I learned about the attacks at 4 in the morning on Thursday when I turned on DWTV, which was broadcasting in German but had an English-language ticker-tape running along the bottom of the screen. I didn't linger; Deutsche Welle doesn't shy away from showing gruesome scenes not usually seen here in the States. After one particularly bad bomb blast in Baghdad, it showed someone removing body parts from the rubble, tipping the cane laundry basket they were carrying towards the camera so you could see the bloody, mangled mess inside.
An explosion is anything that combusts with a spread of over 3,000 feet per second, and is primarily the rapid conversion by chemical reaction of a solid or liquid to a hot expanding gas, resulting in a release of energy and accompanying pressure. That is the very stuff that plasma TVs are made of. You'd think that if scientists know how to control that sudden expansion for some uses, they could come up with some kind of anti-plasmatic device.
Instead, federal grant money from the Department of Defense and DARPA, its entrepreneurial arm, is being gambled on finding ways to remove soldiers from the field of battle - where the greatest killer by far, even in this day and age, is the simple old explosive device launched from a tube of metal; be it a rocket-propelled grenade or an old-fashioned mortar.

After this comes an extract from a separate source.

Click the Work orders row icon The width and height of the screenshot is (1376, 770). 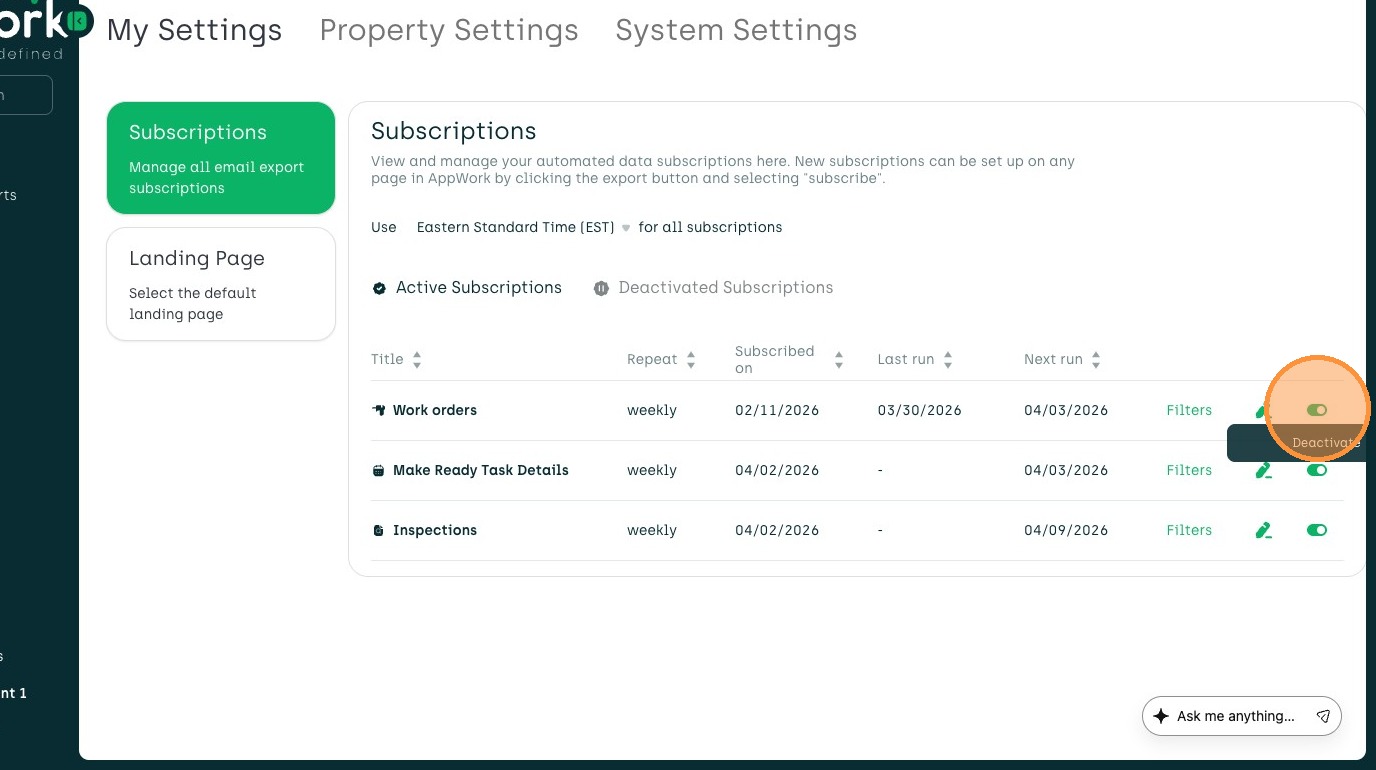coord(379,410)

If you can't beat the technology, remove the target, seems to be the military's thinking.
It's a lesson they learned in Vietnam, when the North Vietnamese stopped using trains to move their ammunition and supplies, because they were such easy targets for US airpower. Instead, the supplies were moved by mules and foot-soldiers, invisible from the air. Couldn't that lesson be shared with the civilian population, removing the terrorists' target by rationing the work day and school day?
Just look at what the targets of terror have been: office complexes, commuter services. Not at the weekends, but on the days and at the times when they are filled with people. How hard would it be to at least distribute the concentration of people during the day by having staggered work hours? Why shouldn't at least 50 percent of those people be working from home? The technology exists to do that.
This week, the TV networks are doing retrospectives about the first year in Iraq. Let me just quote one thing I heard from a speech given by General Robert H. Scales, Jr. who won the Silver Star for bravery at the battle of Hamburger Hill in Vietnam: America fights short wars well; long wars badly. "I hope everybody is listening to that, " he said to the audience, after repeating it.
He's the person who coined the phrase pre-emptive war. He meant by that, that the US had to pre-empt the ability of the enemy to disperse and then trickle-defeat the military might of the world's only superpower, by turning it into a war of attrition. "Time is our enemy's friend. Time is our enemy." The twenty-three days it took to get into Baghdad was too long, let alone this whole year, in which weapons of mass destruction have killed not one person, but hundreds of servicemen and servicewomen have died because of an obsession with (dubious) strategic intelligence at the level of the US Administration, and a dearth of tactical intelligence at the level of the foot soldier, who kicks in a door not knowing if behind it is a mother and baby or someone with an AK47.
I sometimes wonder if the US *is* the only superpower, you know? Perhaps this week's carnage wasn't the work of ETA or Al Qaida. But I only wonder that because the night before the bombings that originated from a Spanish town named for its castle on a river, I had a really vivid dream that I was looking at a castle on a sinuous coast. It had fantastical towers like the onion-topped ones in Russia. And also in the dream, someone was stuffing something into a urinal, like one you might find in the cramped space of a plane. Or a train.